→ **DATASET RECORDS**:
.....
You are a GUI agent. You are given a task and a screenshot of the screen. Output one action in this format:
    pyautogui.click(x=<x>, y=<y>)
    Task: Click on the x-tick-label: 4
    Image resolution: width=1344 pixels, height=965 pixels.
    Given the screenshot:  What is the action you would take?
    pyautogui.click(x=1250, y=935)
.....
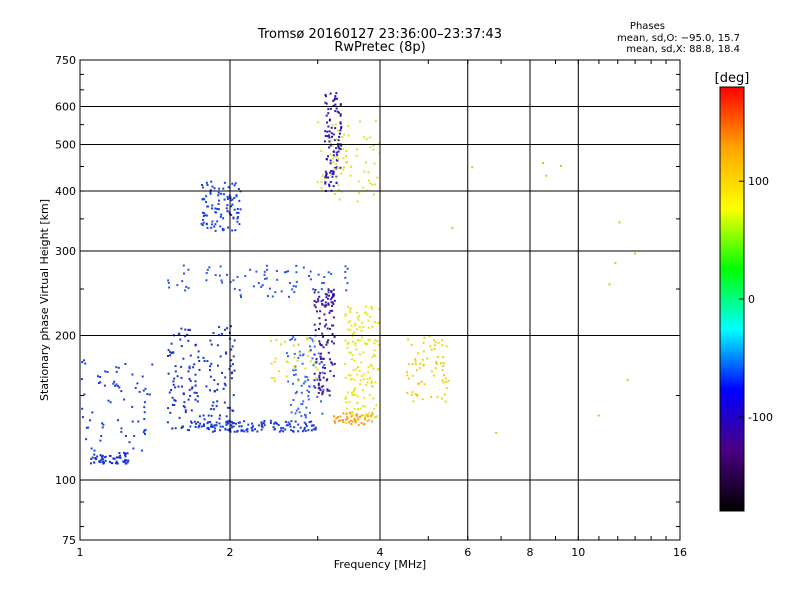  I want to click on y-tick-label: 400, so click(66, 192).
.....
→ **ACTION ITEM**: Reproduce verbatim the part of the listing that opens with the line containing "You are a GUI" and closes with the line containing "pyautogui.click(x=1250, y=935)", including both of those lines.

→ **RESULT**:
You are a GUI agent. You are given a task and a screenshot of the screen. Output one action in this format:
    pyautogui.click(x=<x>, y=<y>)
    Task: Click on the x-tick-label: 4
    Image resolution: width=1344 pixels, height=965 pixels.
    Given the screenshot:  What is the action you would take?
    pyautogui.click(x=1250, y=935)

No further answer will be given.